Aon's decision was also a victory for antitrust enforcement in the tradition of recent decades. After a great deal of discussion of new theories of harm and the progressive antitrust agenda, today’s win went to the antitrust establishment, as the deal was scuttled using a conventional interpretation of a law dating back to the early part of the last century — an interpretation that has been publicly disparaged by the US president.
“We’re now 40 years into the experiment of letting giant corporations accumulate more and more power. I believe the experiment failed,” US President Joe Biden said in issuing an executive order July 9 calling for 72 new actions by the federal government to increase market competition and strengthen antitrust enforcement. Congress has also hosted discussions of rewriting antitrust law, increasing funding for enforcement and providing more scrutiny to controversial mergers.
With the Aon deal, though, there were no boundary-stretching claims and no effort to establish precedents. The government’s case was sound, and in the face of ordinary investigative and case-building techniques, the companies folded.
The case was one of the most significant since the antitrust division reviewed — and unsuccessfully sued in 2017 to stop — AT&T's acquisition of Time Warner.

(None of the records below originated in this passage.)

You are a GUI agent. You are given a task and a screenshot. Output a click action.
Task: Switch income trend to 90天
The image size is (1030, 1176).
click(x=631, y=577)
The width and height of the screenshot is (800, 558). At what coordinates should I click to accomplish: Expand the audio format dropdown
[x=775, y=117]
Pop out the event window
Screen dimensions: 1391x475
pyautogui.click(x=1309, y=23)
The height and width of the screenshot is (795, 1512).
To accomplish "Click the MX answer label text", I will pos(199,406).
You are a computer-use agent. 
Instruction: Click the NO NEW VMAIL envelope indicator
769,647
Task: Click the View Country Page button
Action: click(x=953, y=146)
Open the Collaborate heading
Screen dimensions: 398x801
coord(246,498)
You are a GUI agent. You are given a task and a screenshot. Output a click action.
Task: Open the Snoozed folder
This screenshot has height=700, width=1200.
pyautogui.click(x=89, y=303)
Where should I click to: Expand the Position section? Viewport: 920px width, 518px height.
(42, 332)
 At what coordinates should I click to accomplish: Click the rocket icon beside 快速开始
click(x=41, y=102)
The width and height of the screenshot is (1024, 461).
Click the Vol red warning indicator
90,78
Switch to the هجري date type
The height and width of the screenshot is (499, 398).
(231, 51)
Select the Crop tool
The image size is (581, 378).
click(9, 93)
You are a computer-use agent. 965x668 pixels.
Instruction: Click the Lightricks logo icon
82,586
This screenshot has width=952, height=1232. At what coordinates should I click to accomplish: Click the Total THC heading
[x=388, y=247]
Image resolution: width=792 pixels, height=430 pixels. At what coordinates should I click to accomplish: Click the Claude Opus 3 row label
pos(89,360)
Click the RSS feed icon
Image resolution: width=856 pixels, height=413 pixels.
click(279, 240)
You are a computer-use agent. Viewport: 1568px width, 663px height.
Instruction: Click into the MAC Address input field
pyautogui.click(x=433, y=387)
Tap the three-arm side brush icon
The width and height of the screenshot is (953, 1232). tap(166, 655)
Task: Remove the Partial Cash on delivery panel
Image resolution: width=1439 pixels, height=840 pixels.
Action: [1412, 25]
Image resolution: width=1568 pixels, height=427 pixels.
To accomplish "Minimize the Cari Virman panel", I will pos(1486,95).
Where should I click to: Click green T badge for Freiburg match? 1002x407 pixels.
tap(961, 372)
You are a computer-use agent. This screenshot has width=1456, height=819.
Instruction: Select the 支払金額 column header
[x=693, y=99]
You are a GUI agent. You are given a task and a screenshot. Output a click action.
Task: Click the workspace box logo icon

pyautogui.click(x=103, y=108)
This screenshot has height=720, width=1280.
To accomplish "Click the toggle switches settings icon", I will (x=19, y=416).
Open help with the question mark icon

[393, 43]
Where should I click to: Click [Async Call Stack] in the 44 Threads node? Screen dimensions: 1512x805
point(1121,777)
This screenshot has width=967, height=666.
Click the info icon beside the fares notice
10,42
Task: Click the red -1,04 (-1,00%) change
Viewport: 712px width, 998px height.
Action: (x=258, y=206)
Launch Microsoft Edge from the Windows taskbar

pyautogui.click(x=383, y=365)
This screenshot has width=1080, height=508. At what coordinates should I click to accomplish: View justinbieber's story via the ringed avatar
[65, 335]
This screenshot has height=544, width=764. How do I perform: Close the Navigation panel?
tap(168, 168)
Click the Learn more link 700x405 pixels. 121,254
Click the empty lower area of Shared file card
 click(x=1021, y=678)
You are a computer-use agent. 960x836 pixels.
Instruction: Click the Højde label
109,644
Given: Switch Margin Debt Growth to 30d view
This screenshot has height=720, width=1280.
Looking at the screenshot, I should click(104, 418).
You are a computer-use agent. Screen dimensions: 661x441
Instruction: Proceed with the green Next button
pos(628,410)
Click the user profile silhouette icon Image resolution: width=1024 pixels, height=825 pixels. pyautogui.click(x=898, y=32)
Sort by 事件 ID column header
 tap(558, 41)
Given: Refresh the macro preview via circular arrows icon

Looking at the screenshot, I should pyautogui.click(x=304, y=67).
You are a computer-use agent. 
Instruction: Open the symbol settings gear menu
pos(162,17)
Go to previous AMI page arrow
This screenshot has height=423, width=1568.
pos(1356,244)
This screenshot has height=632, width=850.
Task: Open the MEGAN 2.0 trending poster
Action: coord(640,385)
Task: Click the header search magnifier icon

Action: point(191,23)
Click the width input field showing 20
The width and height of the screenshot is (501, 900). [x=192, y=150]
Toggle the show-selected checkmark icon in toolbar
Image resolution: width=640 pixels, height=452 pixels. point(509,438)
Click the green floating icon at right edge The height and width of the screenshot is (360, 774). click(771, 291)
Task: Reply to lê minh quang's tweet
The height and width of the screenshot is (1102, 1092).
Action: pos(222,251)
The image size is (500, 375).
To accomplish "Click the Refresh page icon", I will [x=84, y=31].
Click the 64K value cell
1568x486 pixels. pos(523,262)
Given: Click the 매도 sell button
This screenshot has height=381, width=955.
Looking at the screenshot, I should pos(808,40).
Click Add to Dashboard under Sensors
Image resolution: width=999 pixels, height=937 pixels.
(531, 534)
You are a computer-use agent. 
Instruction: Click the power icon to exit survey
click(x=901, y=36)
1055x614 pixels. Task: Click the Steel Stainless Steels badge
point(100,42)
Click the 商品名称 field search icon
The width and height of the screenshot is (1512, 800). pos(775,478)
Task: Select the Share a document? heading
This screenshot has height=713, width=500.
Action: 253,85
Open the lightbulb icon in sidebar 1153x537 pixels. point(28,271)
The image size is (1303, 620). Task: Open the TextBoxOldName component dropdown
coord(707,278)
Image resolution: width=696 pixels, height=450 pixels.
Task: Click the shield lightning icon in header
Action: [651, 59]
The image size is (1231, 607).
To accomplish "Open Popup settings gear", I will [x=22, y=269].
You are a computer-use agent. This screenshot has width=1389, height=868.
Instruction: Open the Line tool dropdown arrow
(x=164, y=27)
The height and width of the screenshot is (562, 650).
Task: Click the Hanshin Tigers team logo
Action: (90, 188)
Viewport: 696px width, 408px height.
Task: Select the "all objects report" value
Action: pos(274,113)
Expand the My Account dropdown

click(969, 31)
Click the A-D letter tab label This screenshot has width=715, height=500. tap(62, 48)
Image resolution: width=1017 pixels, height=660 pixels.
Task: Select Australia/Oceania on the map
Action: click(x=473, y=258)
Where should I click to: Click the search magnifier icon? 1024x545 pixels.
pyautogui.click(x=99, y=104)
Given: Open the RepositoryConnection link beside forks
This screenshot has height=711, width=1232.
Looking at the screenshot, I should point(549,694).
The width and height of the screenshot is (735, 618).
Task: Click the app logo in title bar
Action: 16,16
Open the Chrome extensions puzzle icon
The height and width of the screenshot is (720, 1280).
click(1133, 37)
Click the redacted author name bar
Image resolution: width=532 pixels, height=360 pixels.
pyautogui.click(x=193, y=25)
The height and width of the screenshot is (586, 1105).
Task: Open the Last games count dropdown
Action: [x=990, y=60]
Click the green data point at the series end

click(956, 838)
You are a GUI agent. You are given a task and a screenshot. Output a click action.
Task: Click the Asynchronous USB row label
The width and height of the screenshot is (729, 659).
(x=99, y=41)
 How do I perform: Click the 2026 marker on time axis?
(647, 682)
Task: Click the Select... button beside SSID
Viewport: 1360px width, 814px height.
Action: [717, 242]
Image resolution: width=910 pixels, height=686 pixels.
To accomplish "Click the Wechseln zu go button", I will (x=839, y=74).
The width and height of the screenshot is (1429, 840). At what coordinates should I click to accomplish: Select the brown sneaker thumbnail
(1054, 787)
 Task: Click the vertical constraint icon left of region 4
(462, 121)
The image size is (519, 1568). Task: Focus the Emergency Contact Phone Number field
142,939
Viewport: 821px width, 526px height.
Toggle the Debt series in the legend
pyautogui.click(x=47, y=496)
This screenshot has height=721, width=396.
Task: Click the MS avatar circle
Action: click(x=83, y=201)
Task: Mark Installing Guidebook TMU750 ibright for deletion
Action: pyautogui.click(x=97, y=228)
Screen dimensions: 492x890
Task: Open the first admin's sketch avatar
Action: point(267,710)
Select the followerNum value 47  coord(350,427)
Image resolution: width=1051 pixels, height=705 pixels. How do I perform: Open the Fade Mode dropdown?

The DOJ’s complaint to block Aon’s $30 billion merger with Willis was filed June 16 in the US District Court for the District of Columbia. The agency argued that the merger was “likely to substantially lessen competition” in violation of Section 7 of the Clayton Act — the most common charge in such situations.
The government made an ordinary claim of harm, arguing that two of the three biggest insurance brokers in the world were planning to merge, creating competition concerns in five US product markets.
Market shares in all five markets, the government said, would have ranged from 40 percent to 95 percent post-merger, and the combination would have given the companies a post-transaction Herfindahl-Hirschman Index greater than 2,500 in each market, suggesting excessive concentration.
The government supported its claims with what are often referred to as “bad docs” — internal emails that suggest a company’s executives are aware that the deal is anticompetitive. In one such document, Aon’s chief broking officer explained to his staff that the merger would eliminate competition by remaking the Big Three insurance brokers into a Big Two.
“[W]e have more leverage than we think we do and will have even more when (the) Willis deal is closed … we operate in an oligopoly which not everyone understands.”
The antitrust division's staff attorneys, under the guidance of Garland and Acting Assistant Attorney General Richard Powers, filed a fairly vanilla complaint of a type that has been seen time and again over the years.
Aon offered remedies, and the government was prepared to accept its proposed fixes in three of the five relevant markets. But the government said the remedies didn’t go far enough in the other two: property, casualty and financial risk broking for large customers in the US, and health benefits broking for large customers in the US.
The government sued, and Aon said the government didn’t understand the industry.
“We disagree with the U.S. Department of Justice's action, which reflects a lack of understanding of our business, the clients we serve and the marketplaces in which we operate,” the companies said in a statement.
In the end, Aon found it wiser to pay Willis Towers Watson a $1 billion termination fee and walk away, rather than face a federal judge on the merits.